# Does This Forum's " Off Topic " Section Embrace The 1st Amendment or NOT ?



## nononono (Aug 27, 2020)

*Please respond with your Opinions :*


----------



## notintheface (Aug 27, 2020)

Opinion: you got triggered again, snowflake. For supposedly being so tough you're a really big pushover. A little too much like Jerry Falwell, maybe?


----------



## nononono (Aug 27, 2020)

notintheface said:


> Opinion: you got triggered again, snowflake. For supposedly being so tough you're a really big pushover. A little too much like Jerry Falwell, maybe?



*This outta be good...*
*
Hey Snotontheface, please explain how inquiring about the Status of the 1st Amendment on
this Forum makes me a " Push Over ".....You ain't got the Balls nor Brains to pursue such*
*inquiries....!*


----------



## notintheface (Aug 27, 2020)

I love it. I love how much of a moron you are, I love how you don't understand the constitution, I love how you have to try to get the last word in because you think it makes you a better person, I love how your brain damage causes all of your spelling mistakes, I love how your capitalization gives away your identity, I love it all. Don't ever change, boy.


----------



## nononono (Aug 28, 2020)

notintheface said:


> I love it. I love how much of a moron you are, I love how you don't understand the constitution, I love how you have to try to get the last word in because you think it makes you a better person, I love how your brain damage causes all of your spelling mistakes, I love how your capitalization gives away your identity, I love it all. Don't ever change, boy.

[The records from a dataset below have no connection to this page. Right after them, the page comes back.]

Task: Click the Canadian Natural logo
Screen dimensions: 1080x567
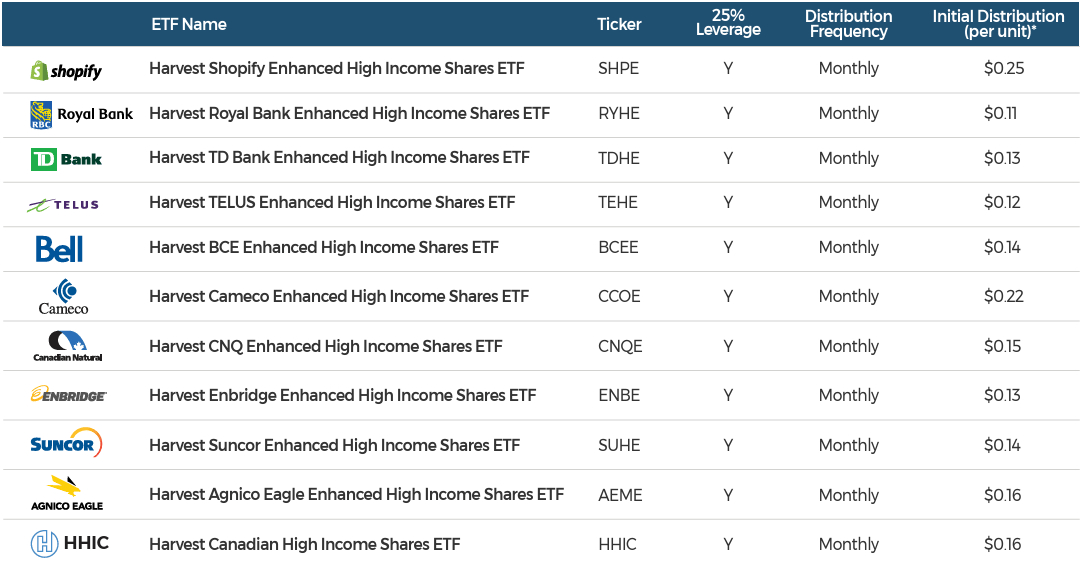Action: pos(68,346)
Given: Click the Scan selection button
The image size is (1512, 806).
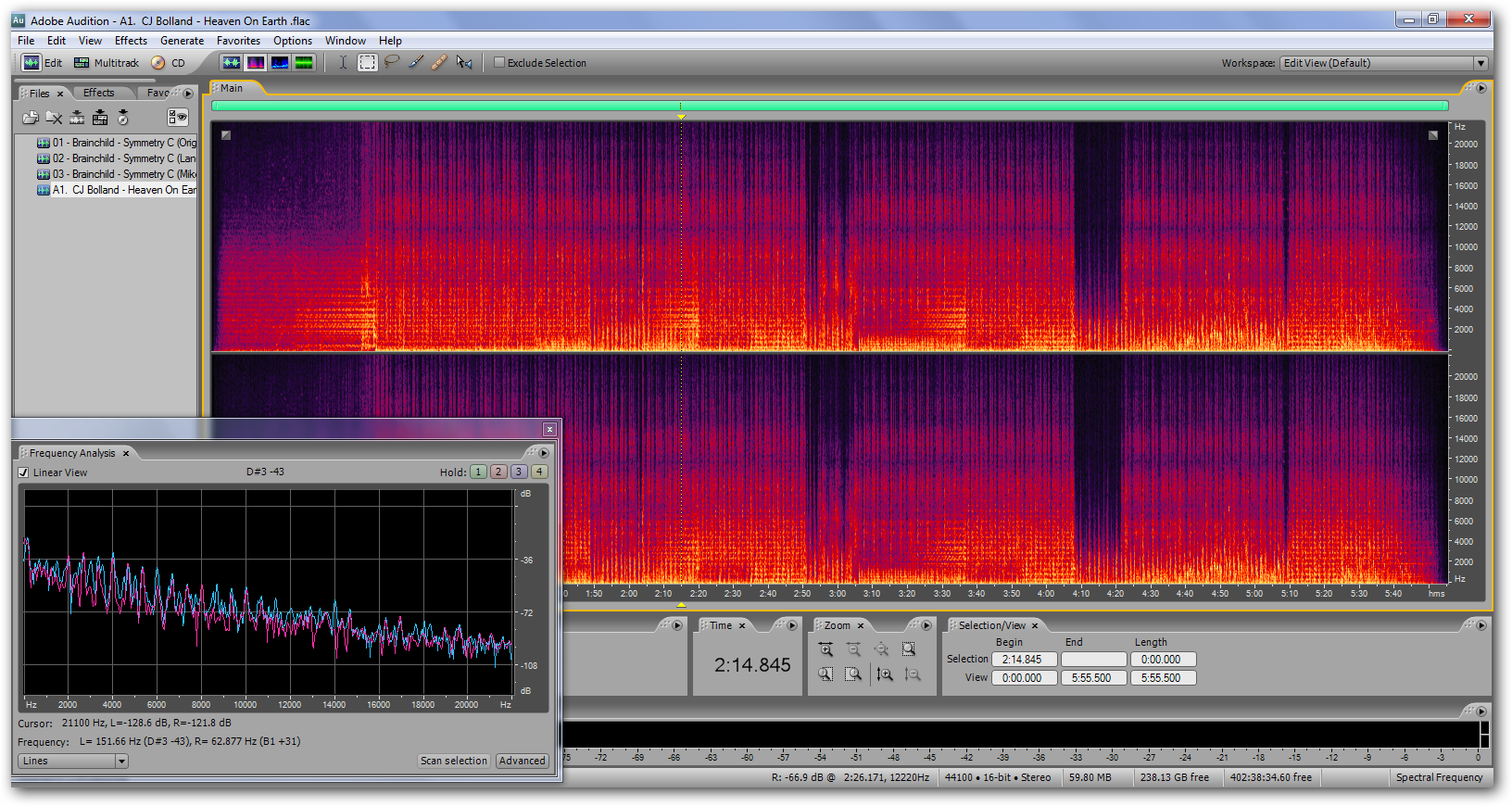Looking at the screenshot, I should point(453,761).
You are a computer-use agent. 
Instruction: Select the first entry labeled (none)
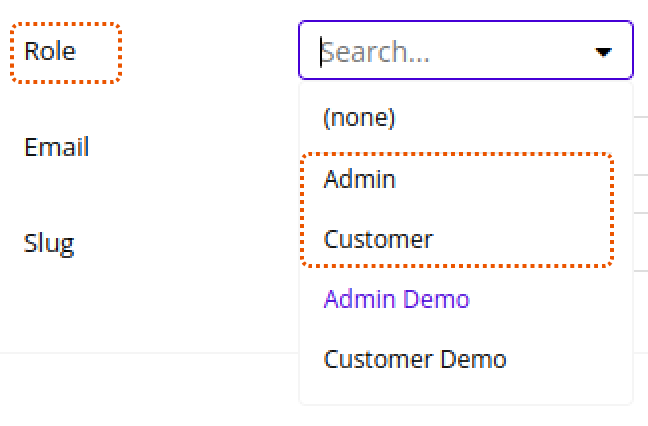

*That's a whole lotta " Hot Love " your throwin around...Mr Snotrunnindownyourface....
Save your anger for Nov 3rd.....you're gunna need it....Boy.*


----------



## notintheface (Aug 28, 2020)

See? You can't even respond without 1) trying to get the last word, 2) spell "you're" wrong, and 3) capitalize the words the same recognizable way. It's hilarious.


----------



## messy (Aug 28, 2020)

You’d have to be really stupid to think the election will be decided on 11/3.


----------



## nononono (Aug 29, 2020)

messy said:


> You’d have to be really stupid to think the election will be decided on 11/3.


*You lack of any advanced education ( Critical Thinking ) is very obvious.*


----------



## nononono (Aug 29, 2020)

notintheface said:


> See? You can't even respond without 1) trying to get the last word, 2) spell "you're" wrong, and 3) capitalize the words the same recognizable way. It's hilarious.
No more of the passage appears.